* [DOCUMENT SECTION]
[In]Securities Guest Blog: WeWork Works It Out by Aegis Frumento Esq

December 5, 2019


WeWork Works It Out

When Lockheed's famed Skunk Works was secretly building the U-2 and SR-71 spy planes, lead engineer Kelly Johnson famously coined the acronym KISS -- for "Keep it simple stupid." Johnson believed that in order for his aircraft to truly fulfill their mission, they had to be built with the expectation that parts and systems would break and fail. Faced with that given, Johnson created designs that allowed most mechanics to use regular tools to undertake the most daunting repairs. Accordingly, the KISS principle stands for the proposition that a given system will perform at its optimal level if things are kept simple.

* [DATA SEGMENT]

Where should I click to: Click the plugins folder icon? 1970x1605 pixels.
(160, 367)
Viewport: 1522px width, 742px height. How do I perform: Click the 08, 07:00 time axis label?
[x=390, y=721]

* [EXERCISE DESCRIPTION]
Write the next part of the guest blog post about WeWork, picking up after its final sentence. The data have no role here.

* [WRITTEN RESPONSE]
The KISS principle had no greater advocate in the financial world than Peter Lynch. Lynch is one of our pioneer mutual fund managers. From 1977 to 1990, he built Fidelity's Magellan Fund from assets of $18 million to over $14 billion, averaging a 29% annual return for over a decade. The fund had to shut out new investors from 1998 to 2008, because it got so big it couldn't invest without affecting the market. That's an object lesson for anyone who still believes that bigger is always better.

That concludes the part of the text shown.